• _TASKS TO PERFORM_
• a. According to the Macroeconomics II course description, how long does the written closed-book exam last?
• b. Please copy the Macroeconomics II course description word for word, everything from "The lecture and" down to "in the lecture.".
• c. Write the next part of the Macroeconomics II course description, picking up after its final sentence.

• _DOCUMENT EXCERPT_
_____

Lecture 5th/ 6th semester
Lecturer: Jean Roch Donsimoni
Tutorial: Hoang Van Khieu
Find the syllabus here
Exam: in English. Answers can be given also in German
The lecture Macroeconomics II covers topics from behavioural macroeconomics. Unfortunately, this is not yet a fully elaborated field. We will therefore cover all kind of topics from behavioural economic theory and discuss the links or the potential links to macroeconomics. The material in this course and the link between psychology, behavioural economics and macroeconomics is therefore subject of ongoing research.
In this sense this lecture is a perfect example of research-oriented teaching -- one of the building blocks of JGU Mainz. As a downside, this implies that there is no textbook that covers all the material which is taught in the course. Students will be rewarded for this lack by an insight into state-of-the art research and thinking.
The lecture and the tutorial are held in English. The course is based on articles from the literature which students should read. These papers will be announced in the lecture.
The lecture consists of the following four parts
1) Introduction and emotional economics
2) Behavioural economics
3) How behavioural macro could look like
The slides for the lecture are available in the JGU Reader.
The tutorial also offers various innovations. Three tutorials will be held in the standard classroom style. The other three will take place in the computer pool. Students will get to know matlab, a widely used software that allows to compute numerical solutions. The importance of matlab of course goes much beyond behavioural macroeconomics, economics or business administration. It is used in finance, in mathematics and in many other fields. Large banks and insurance companies also use matlab (or closely related other numerical software). Students will learn matlab from scratch (no previous programming experience is required) and learn how to plot figures, run loops, use if-conditions and solve differential equations. All of this will be taught using the questions on the problem sets of this course. A close link between economic intuition and numerical solutions will always be present.
The course is assessed via a written closed-book exam lasting one hour. It is not a computer-based exam.
Communication Update (Important): We will be using Zoom to hold lectures and tutorials. You can download the Zoom Client here: Zoom. No registration is necessary, you will get invitations to "Meetings" which will constitute our classes, at the times and dates originally scheduled in Jogustine. Please feel free to contact me (Jean Roch Donsimoni) directly via email should you encounter any difficulty in setting this up.

_____

• _GIVEN MATERIAL_
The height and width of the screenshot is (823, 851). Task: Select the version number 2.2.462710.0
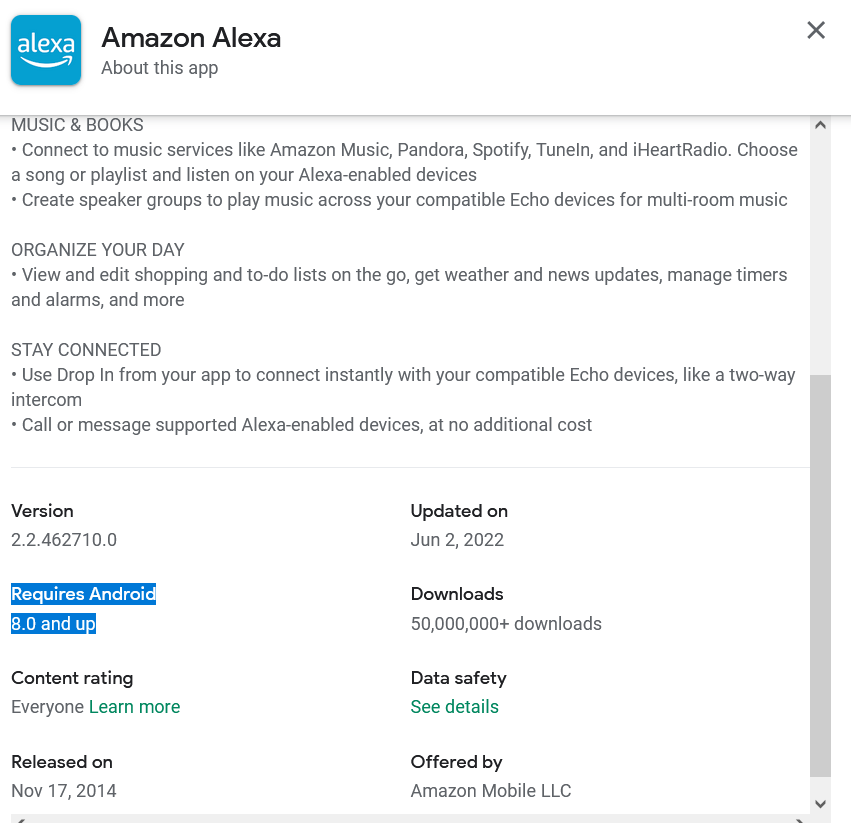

_____

• _ANSWER SET_
• a. One hour.

• b.
The lecture and the tutorial are held in English. The course is based on articles from the literature which students should read. These papers will be announced in the lecture.

• c.
- Becker and Murphy (1988): “A Theory of Rational Addiction
- Bell (1985): “Disappointment in Decision Making under Uncertainty
- Benabou and Tirole (2003): “Intrinsic and Extrinsic Motivation
- Benjamin, Heffetz, Kimball and Rees-Jones (2012): “What Do You Think Would Make You Happier? What Do You Think You Would Choose?
- Bernheim and Rangel (2004): “Addiction and Cue-Tiggered Decision Processes
- Bleichrodt and Wacker (2015): Regret Theory: A Bold Alternative To The Alternatives
- Brandstätter, Güth and Kliemt (2010): Psychology and Economics rather than Psychology vesus Economics: Cultural differences but no barriers!
- Caplin and Leahy (2001): “Psychological Expected Utility Theory And Anticipatory Feelings
- Caplin and Leahy (2004): “The supply of information by a concerned expert
- Clark and Oswald (1994): Unhappiness and unemployment.
- Easterlin (1974): Does Economic Growth Improve the Human Lot? Some Empirical Evidence
- Fehr and Schmidt (1999): A Theory of Fairness, Competition, and Cooperation
- Frey and Stutzer (2002): “What Can Economists Learn from Happiness Research?
- Grant, Kajii and Polak (2001): “Different notions of disappointment aversion
- Gul (1991): “A Theory of Disappointment Aversion
- Kahnemann and Tversky (1979): Prospect Theory: An Analysis of Decision under Risk
- Kahneman, Wakker and Sarin (1997): “Back to Bentham? Explorations of Experienced Utility
- Köszegi (2006): “Emotional Agency
- Kleinginna, P., and A. Kleinginna (1981): “A Categorized List of Emotion Defi…nitions, with Suggestions for a Consensual Definition
- Kops and Wälde (2011): “Why do some decisions take so long?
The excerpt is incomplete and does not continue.